• _What you have to do_: Reproduce every record below exactly, with the pictures left out.

• _Materials provided_:
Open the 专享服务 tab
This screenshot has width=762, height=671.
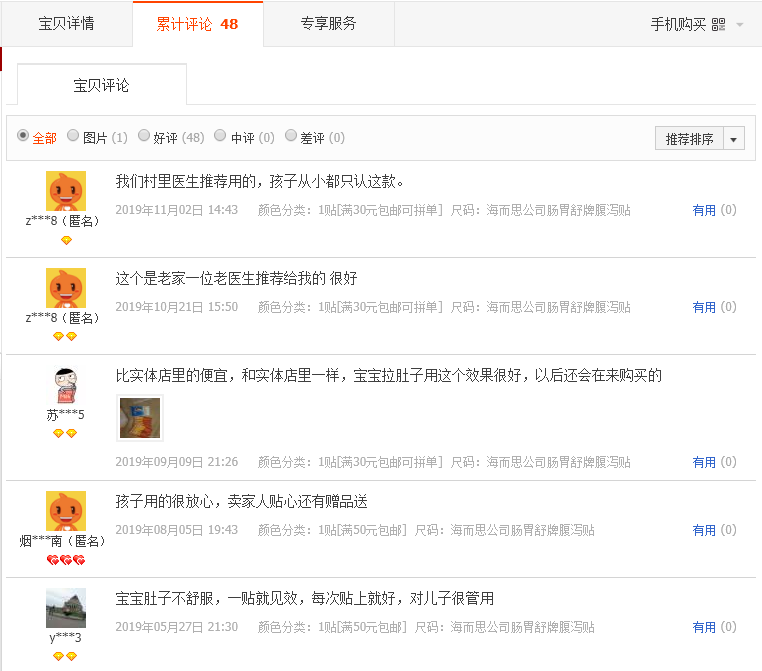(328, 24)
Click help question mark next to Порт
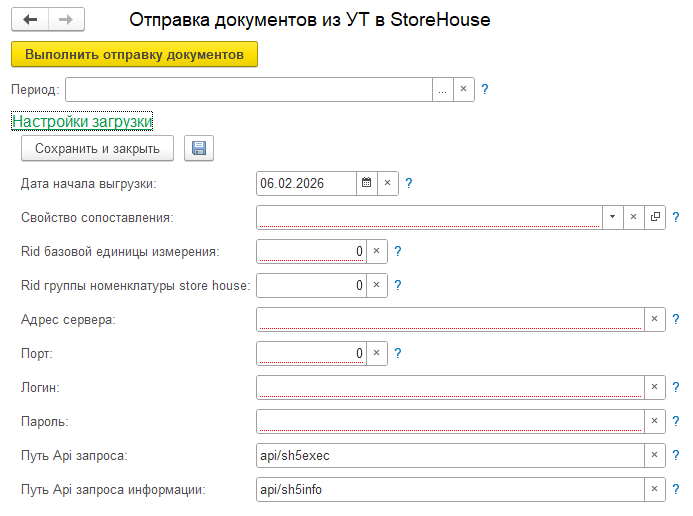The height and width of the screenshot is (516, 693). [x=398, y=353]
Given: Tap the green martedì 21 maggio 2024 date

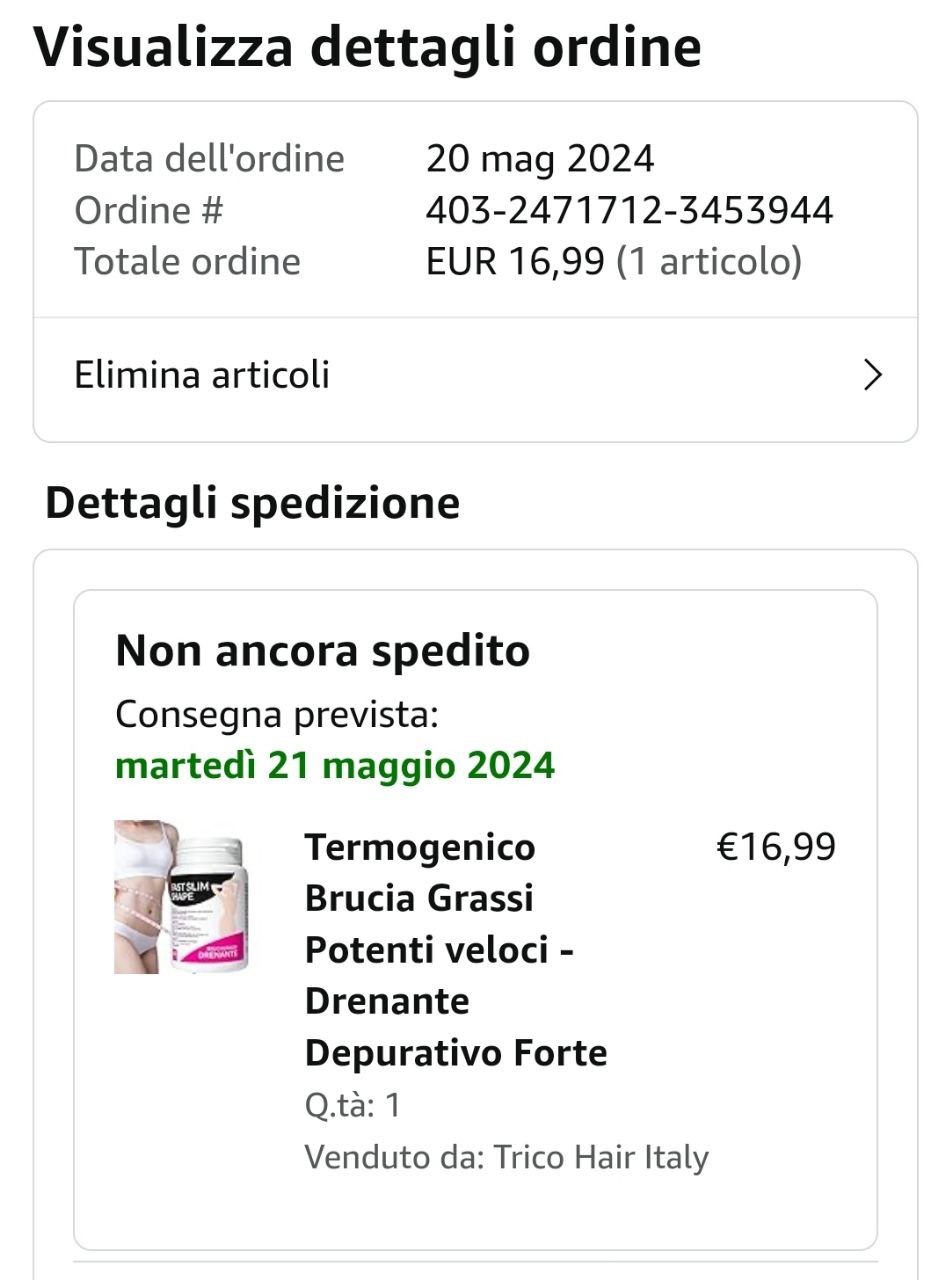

• _Your response_:
Open the 专享服务 tab
This screenshot has width=762, height=671.
(328, 24)
Click help question mark next to Порт
The height and width of the screenshot is (516, 693). [x=398, y=353]
Given: Tap the green martedì 21 maggio 2024 date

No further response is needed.